Я начал судорожно соображать. День рождения у меня в январе, у Маши в феврале, у Гоши, кажется, где-то в конце апреля, во всяком случае, именно тогда массовым порядком приходили поздравительные письма. Значит, еще какая-то дата… так, а когда это я на Зекарском шоссе во сне на чужом мотоцикле рулил, уж не год ли назад? Очень на то похоже.
— Сегодня исполнился ровно год с того момента, как я не умер, — подтвердил Гоша. — Тебе, конечно, никто не отказывает в праве на собственное мнение по этому вопросу, но мы с Машей считаем, что тут есть повод слегка попраздновать.
— Мне мама рассказывала, что во времена дядиной молодости среди байкеров «слегка» означало в пределах поллитры на рыло, — сообщила Маша. — Если больше, это было уже «средне».
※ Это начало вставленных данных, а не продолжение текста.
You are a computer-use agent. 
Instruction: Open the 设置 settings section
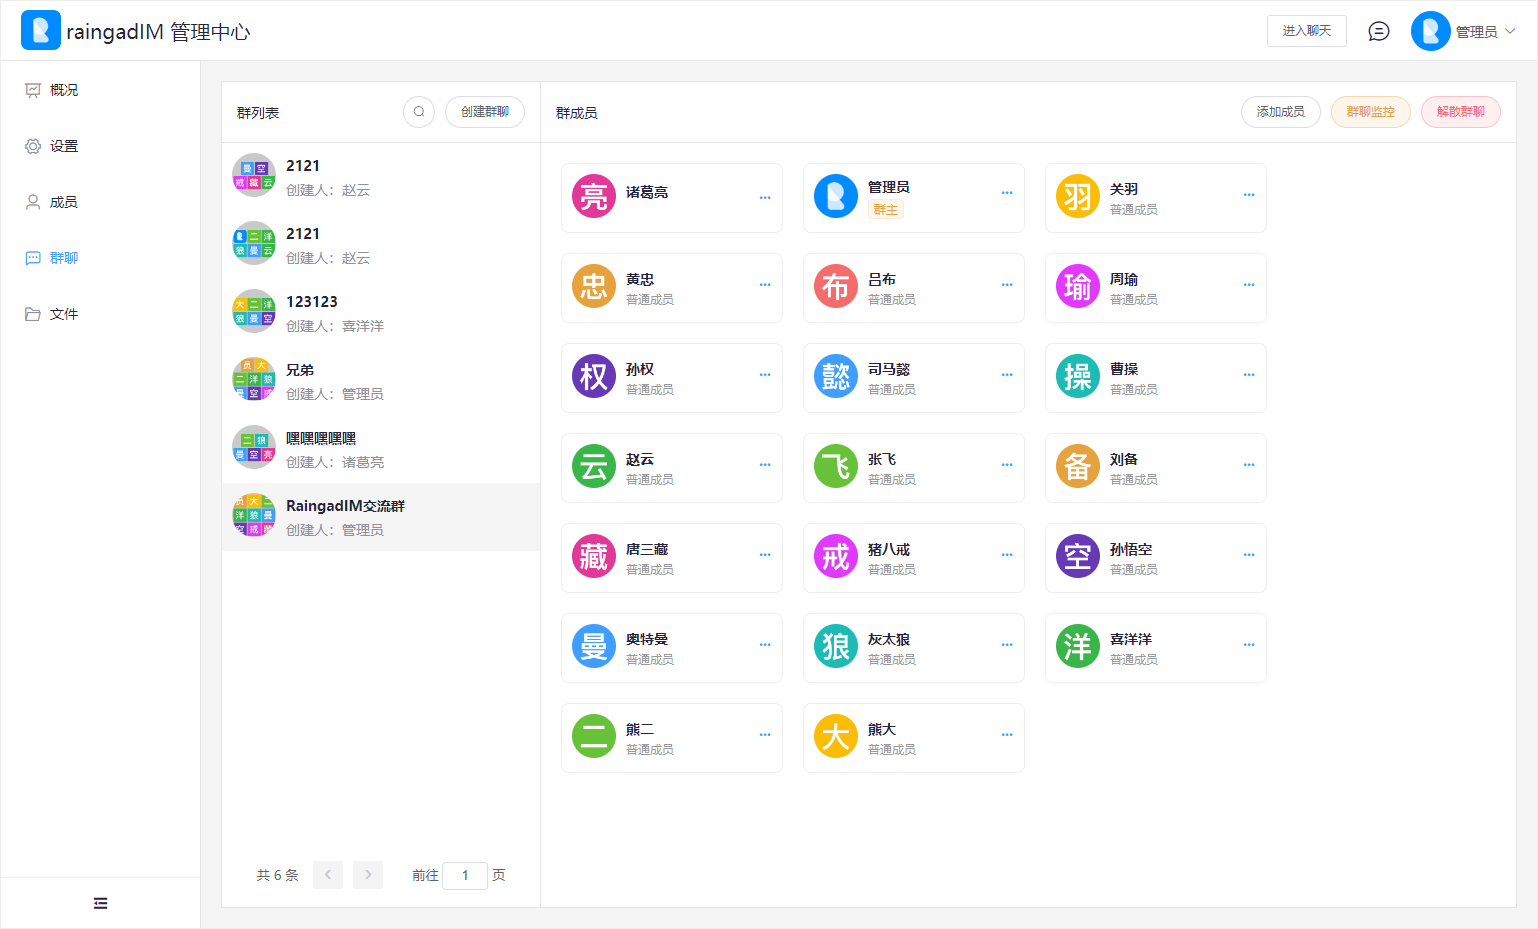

— Во-первых, тогда были не байкеры, а рокеры, — уточнил я, — во-вторых, твоя мама всего раз была с нами на шашлыках и то выпала в осадок с единственного стакана, а в-третьих, сейчас у меня возраст, печень и нажитое с годами отвращение к пьянству. Но слегка поддержать ваш банкет я не против.
— Тогда за организатора и вдохновителя наших побед — дядю Жору! — провозгласила Маша.
— Вот только их пока немного и какие-то они мелкие… — вздохнул Гоша.
— А по-моему, нормальные для года работы. Потом покрупнеют. Дядь Жора, а ты что молчишь?
— Селедку ем, не видишь?
— Мне кажется, что это форель, — заметил Гоша.
— Да? Вот и я тоже думаю, с чего бы это селедка так покраснела. А насчет побед — так главная, я считаю, уже одержана. Куда тут хвост деть? И где пепельница?
— Дядя, а может, не курить при Гоше?
— Да здоров я давно! Жора, продолжай.
— Так я и говорю, что главная победа — вот она, в честь нее мы сейчас и запиваем селедку шампанским. Кислятина, между прочим, я думал, тут лучше будет. Племянница, передай мне вон ту конечность, будь добра. А это желтое — хрен? Так вот я говорю к тому, что ты, Гоша, жив. И вполне даже здоров, как только что было сказано. И есть все основания полагать, что раньше старости ты не помрешь, сам собой, по крайней мере. Это и есть победа, без всяких шуток. Потому что в самом пессимистическом варианте, если все пойдет как шло, в семнадцатом году Николай отречется не в пользу Михаила, а в твою.
— Что в его, что в мою — отречение все равно будет юридически ничтожным, при живом-то Алексее. Или…
— Не «или». Пусть живет, я что, против? А вот юридическая ничтожность — это будет в семнадцатом вещь совсем не абсолютная. Думаешь, не смог бы Михаил власть взять, если бы захотел? И ты сможешь. Главное, на шестом отделе не экономить. А желающих сыграть на «ничтожности» можно будет заранее вычислить. И слегка… того. Превентивно. Так что осталось нам еще совсем немного поработать, и обязательная программа, я считаю, будет выполнена. Так что давайте за шестой отдел!
— Кстати, а почему именно такой номер? — поинтересовался Гоша.
— Потому что Штирлиц в шестом отделе работал. А вообще-то мне как-то больше импонирует называть серьезные вещи несерьезными именами, и наоборот. Например, этажерка повышенной убогости называется «Святогор». Первый боевой самолет, который уже начал строиться — «Тузик». Самые серьезные люди в СБ — «шестерки».
— Не обидятся?
— Дополнительный тест на профпригодность — если обидятся, там таких дураков не надо.